Awan meringkuk di pangkuan Guntur, tiba-tiba terlintas bayang-bayang Mentari di dalam benaknya. Begitu juga dengan Guntur, kenangan Guntur bersama Mentari seakan-akan seperti sebuah kilas balik dari sebuah film.
“kamu menyesal?” bisik Guntur lembut di telinga Awan
“tidak.” Kata Awan, yang sebenarnya menyakinkan dirinya sendiri untuk tidak merasa menyesal.
Lalu Awan bangun dan menyandarkan kepalanya ke pundak Guntur, dan Guntur pun mengusap-usap kepala Awan dengan penuh kelembutan. Kesunyian pun mulai menyusup, tak satu pun dari mereka angkat bicara, mereka tenggelam oleh perasaan mereka masing-masing.
Kali ini senyum Mentari, tawa Mentari, belaian Mentari tidak hanya membayangi pikiran Awan, tetapi lebih nyata menghantui perasaan Awan, yang menyelinap dan membuat Awan menjadi sangat yakin bahwa sebenarnya Awan menyesal.
Begitu pula dengan Guntur, dia mencoba menengadah ke atas agar air matanya tidak mengalir. Kenangannya bersama Mentari begitu banyak, sehingga membuat hatinya merasa sakit sekali. rasa sakit itu seakan-akan berkata “kamu tidak bisa melupakan Mentari.”
“kok diam?” kata Awan menatap Guntur
“kamu sendiri kenapa diam?” kata Guntur berusaha untuk mengalihkan pembicaraan. Awan tak menjawab, dia hanya menundukkan kepalanya.
“kamu masih mencintai Mentari?” Tanya Guntur memeluk tubuh Awan
“tidak.” Kata Awan, yang sebenarnya memaksakan dirinya untuk tidak mencintai Mentari.
“kalo kamu?” Tanya Awan
“kan udah sama kamu.” Kata Guntur menyangkal.
Setiap pertanyaan yang mereka tanyakan dan setiap jawaban yang mereka katakan tak lebih dari sebuah penyangkalan besar. Awan dan Guntur masih mencintai Mentari, walaupun Awan dan Guntur juga saling mencintai.
Selain rasa penyesalan dan rasa lega atas terlampiaskan rasa marah, ada sebuah rasa cemburu di dalam hati Awan dan Guntur. Awan cemburu kepada Guntur, Guntur cemburu kepada Awan, dan Awan serta Guntur cemburu pada Mentari.
Awan sebal, saat Mentari menghabiskan malam bersama Guntur, karena Awan juga ingin tidur bersama Mentari, meskipun Awan juga ingin tidur bersama Guntur.
Guntur jengkel, saat Mentari menghabiskan waktu bersama Awan, karena Guntur juga ingin menghabiskan waktu bersama Mentari, walaupun Guntur juga ingin menghabiskan waktu bersama Awan.

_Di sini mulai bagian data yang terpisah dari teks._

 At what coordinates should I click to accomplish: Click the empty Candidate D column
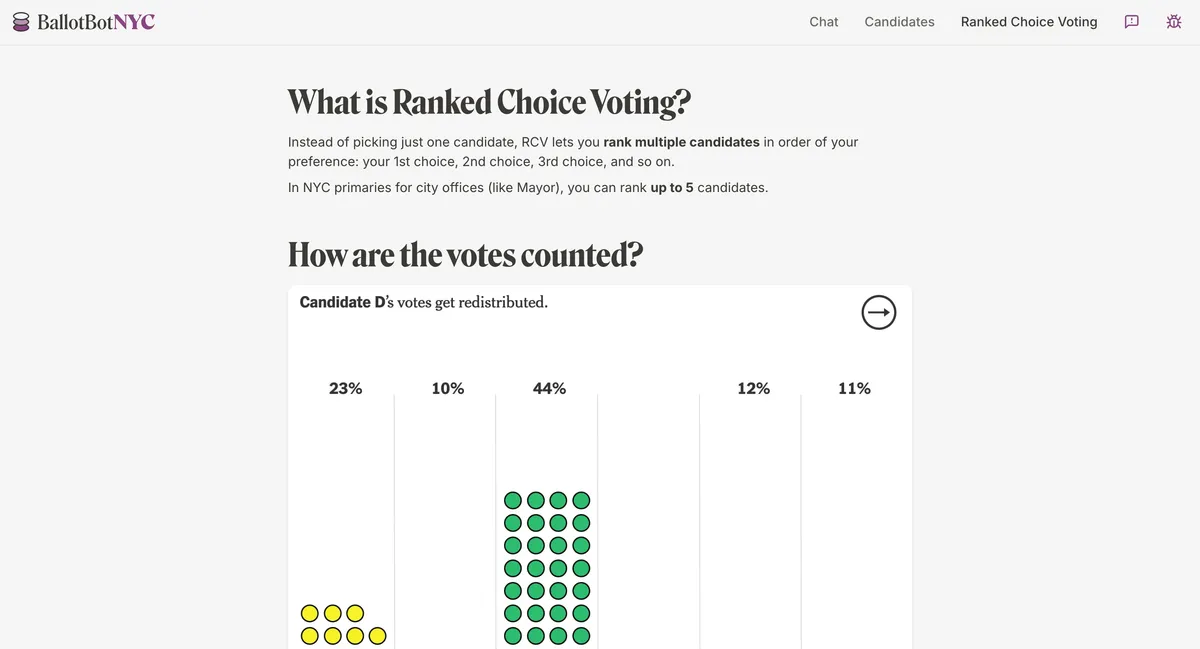649,520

Mentari tidak bisa memilih untuk mencintai Awan atau Guntur, Awan tidak bisa memilih untuk bersama Mentari atau Guntur, begitu pula Guntur, ia juga tidak bisa memilih untuk menyayangi Awan atau Mentari. Itulah sebabnya Awan dan Guntur marah besar, entah marah kepada keadaan atau marah kepada perasaan mereka masing-masing.

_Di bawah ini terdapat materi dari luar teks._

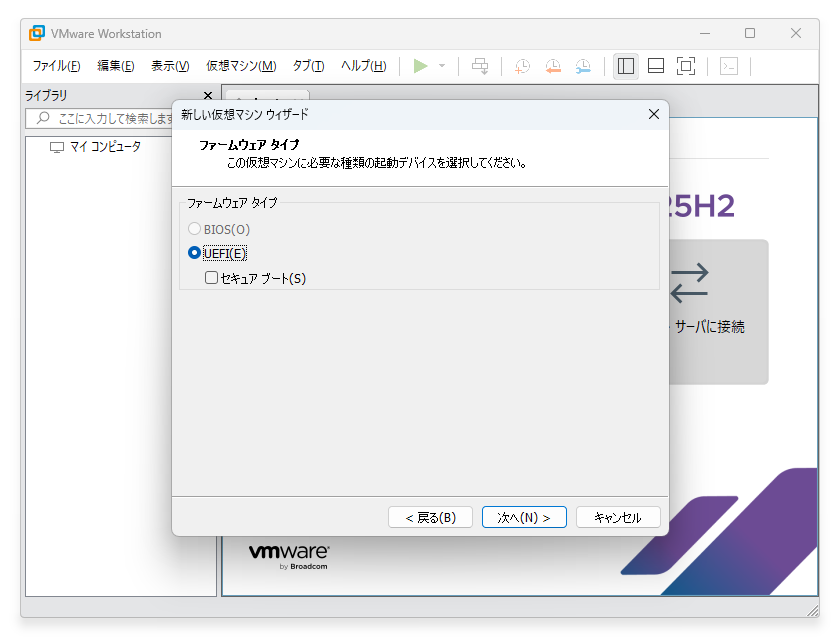This screenshot has width=834, height=638.
Task: Open the virtual machine console icon
Action: coord(729,66)
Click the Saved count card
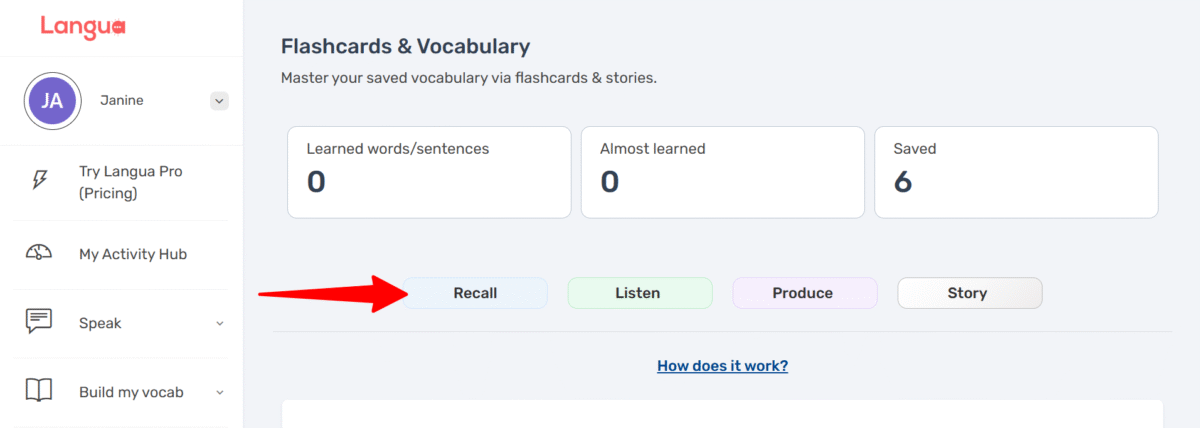The image size is (1200, 428). (1015, 172)
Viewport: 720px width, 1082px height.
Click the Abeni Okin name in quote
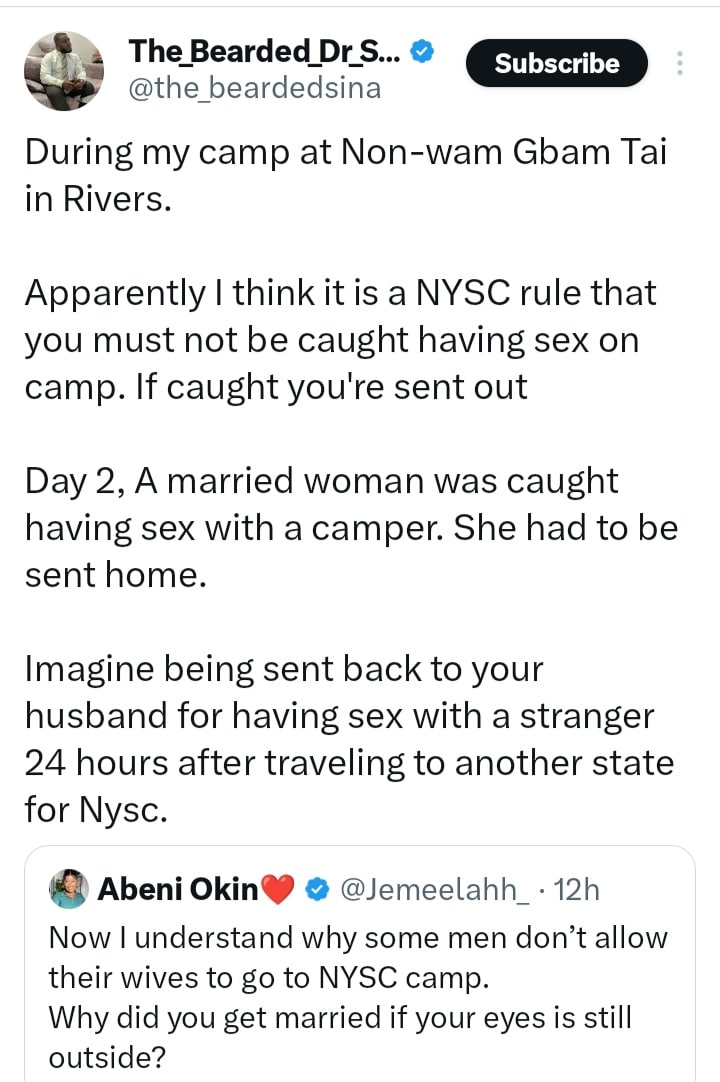177,887
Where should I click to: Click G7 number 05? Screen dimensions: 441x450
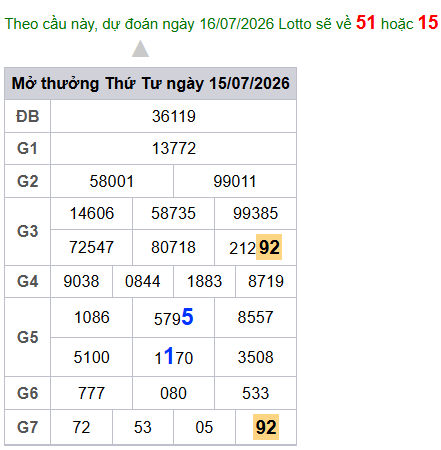204,427
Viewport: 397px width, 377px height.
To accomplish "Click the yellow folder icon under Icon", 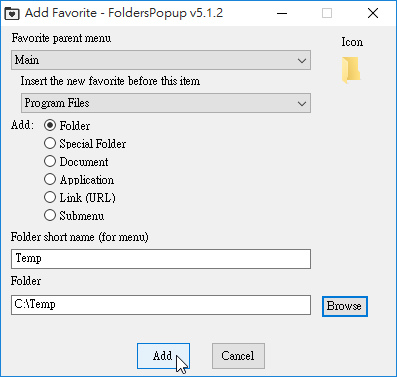I will [351, 70].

“apakah kamu menyesal telah bersamaku?” Tanya Awan
“kamu?” Tanya Guntur balik
“tidak.” Kata Awan singkat
“kalo gitu aku juga tidak, aku tidak menyesal bersamamu.” Jawab Guntur
“kamu….kamu menyesal kita telah membunuh mentari?” Tanya Awan lirih
“kamu?” Tanya Guntur balik
“iya.” Kata Awan
“aku pun menyesal,” kata Guntur lirih. Kali ini Awan maupun Guntur menjawab dengan jujur.

Wednesday, July 1, 2009

Flower 3


Lukisan ini saya buat untuk memantapkan latihan melukis saya melalui sarana cat minyak di atas kanvas. lukisan "Flower 3" ini saya buat pada tanggal 1 Juli 2009. Dahulu saya memulai berlatih melukis dengan sarana pensil di atas kertas berupa sketsa, potret dan karikatur, baru tahun ini saya bisa berlatih melukis melalui sarana cat minyak di atas kanvas. Semua itu dikarenakan dahulu konsentrasi saya terpecah untuk menyelesaikan study saya di Sastra Inggris UNESA, S1. Sekarang setelah lulus dan sebelum melanjutkan study saya di jenjang S2, saya mulai giat berlatih melukis lagi. Saya yakin bakat yang diberikan Tuhan kepada saya pasti akan membawa berkah jika dijaga dan dikembangkan.